Establecer los límites

Para Herrera, hay hombres que tienen un problema con su masculinidad, con los límites del respeto, y confunden cortejo y acoso, acostumbrados a ejercer el poder y la fuerza.

Del otro lado, surgen voces que dicen que no se puede generalizar y que no se puede creer a toda mujer que denuncia sin tener en cuenta la presunción de inocencia del acusado.

"El número de denuncias falsas es tan ínfimo que no merece la pena ni hablar de ellas. No puede servir para deslegitimar una cosa que es universal, que se ha dado siempre, que lo han sufrido niñas de todas las edades", expone Herrera.

"Una prueba de eso es por ejemplo el número terrible y espantoso de niñas violadas a los 15 años en toda América Latina, obligadas a parir, torturadas por sus violadores, por el Estado, por la familia, por la policía, por los médicos".

"Son datos estadísticos muy obvios que nos dan la prueba de que las mujeres sufrimos agresiones y que simplemente las redes sociales nos dan una oportunidad de acabar con esa impunidad y también de hacer una llamada a la reflexión".

La especialista explica que suele hablar de estos temas con sus amigos varones, a los que por ejemplo les llama la atención el concepto de violación dentro del matrimonio.

"Esa es la violación más cotidiana, más corriente y más común en el mundo, la que se produce en el matrimonio o la pareja, con mujeres que te dicen que no, que no, que no y tú insistes y chantajeas", señala.

"No se ve dónde están los límites. Creo que está interesante que hablemos sobre esos límites, sobre dónde está el límite entre el cortejo, el piropo y las ganas de ligar, y una chica que te dice 'no, no quiero'".

El papel que juegan los hombres

Existen numerosos talleres de masculinidades donde participan hombres que trabajan y debaten estas cuestiones, que se plantean dónde está el límite, dónde empieza el abuso y cómo ejercen su poder.

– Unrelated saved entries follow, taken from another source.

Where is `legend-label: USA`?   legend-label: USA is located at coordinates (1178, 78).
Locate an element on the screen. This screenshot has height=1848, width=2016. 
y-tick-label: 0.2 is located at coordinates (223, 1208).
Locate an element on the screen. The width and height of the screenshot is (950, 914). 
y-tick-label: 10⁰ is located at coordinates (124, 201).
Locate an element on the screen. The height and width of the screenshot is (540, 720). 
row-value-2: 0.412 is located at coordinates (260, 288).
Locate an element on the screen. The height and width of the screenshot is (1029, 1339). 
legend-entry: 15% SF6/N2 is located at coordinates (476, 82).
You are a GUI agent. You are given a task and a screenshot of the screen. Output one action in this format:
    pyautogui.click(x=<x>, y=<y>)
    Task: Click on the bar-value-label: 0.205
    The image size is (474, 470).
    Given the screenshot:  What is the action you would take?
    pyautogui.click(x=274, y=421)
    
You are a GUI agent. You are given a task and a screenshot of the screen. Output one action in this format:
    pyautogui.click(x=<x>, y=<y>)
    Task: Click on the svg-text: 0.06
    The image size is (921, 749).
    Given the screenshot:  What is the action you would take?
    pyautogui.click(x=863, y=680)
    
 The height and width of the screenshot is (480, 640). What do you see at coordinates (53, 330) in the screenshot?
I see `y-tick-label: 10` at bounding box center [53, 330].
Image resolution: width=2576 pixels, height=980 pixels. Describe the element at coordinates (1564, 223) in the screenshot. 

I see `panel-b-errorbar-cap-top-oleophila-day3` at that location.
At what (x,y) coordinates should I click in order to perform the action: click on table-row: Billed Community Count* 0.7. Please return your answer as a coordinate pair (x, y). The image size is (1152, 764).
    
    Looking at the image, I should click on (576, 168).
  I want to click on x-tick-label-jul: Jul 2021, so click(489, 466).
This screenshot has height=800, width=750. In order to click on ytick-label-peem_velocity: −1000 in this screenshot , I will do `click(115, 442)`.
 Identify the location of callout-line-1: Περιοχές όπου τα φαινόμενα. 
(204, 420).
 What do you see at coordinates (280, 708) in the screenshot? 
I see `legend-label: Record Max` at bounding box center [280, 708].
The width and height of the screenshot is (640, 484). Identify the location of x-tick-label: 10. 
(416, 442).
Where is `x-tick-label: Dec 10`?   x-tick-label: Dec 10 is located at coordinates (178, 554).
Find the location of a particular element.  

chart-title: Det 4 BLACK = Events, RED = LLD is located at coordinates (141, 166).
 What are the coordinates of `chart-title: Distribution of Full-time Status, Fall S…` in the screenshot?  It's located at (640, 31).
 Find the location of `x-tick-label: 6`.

"Ese es uno de los temas principales que, además, deberíamos aprender todos, hombres y mujeres: cómo ejercemos nuestro poder sobre los demás, si es legítima la manera en que lo hacemos y si hacemos daño a los demás o no ejerciendo nuestro poder", indica Herrera.

"Yo siento que los hombres deben hacer autocrítica, se tienen que poner a debatir, se tienen que poner a trabajar".

"Pero lo que veo es que unos cuantos hombres están en esto y otros están en resistencia feroz, se sienten completamente amenazados y atacados, y también sienten sus privilegios amenazados".

"Es hora de que los hombres también se pongan a hablar de esto, no desde una actitud defensiva, sino para decir 'cómo podemos hacer para mejorar nuestras relaciones con las mujeres para que ellas se sientan libres, para que ellas se sientan a gusto y para que vengan a hacer el amor con nosotros felices y alegres'.

La fuerza del movimiento

Para Herrera, el #MeToo es un movimiento imparable que, si bien perderá impulso, va a estar ahí siempre, como se ha visto en el caso de los abusos en la Iglesia.

"Siento que es imparable porque las víctimas no se quieren callar ya. Es útil para frenar el acoso y las violaciones a mujeres, ya no es un asunto privado y puede salir a la luz".

"Los hombres se tienen que trabajar mucho el ego y el miedo al rechazo, dos cosas de la masculinidad muy problemáticas que hay que trabajar mucho. Qué pasa cuando te dicen que no, cómo te sientes, qué emoción te genera eso y cómo gestionas esa rabia", plantea.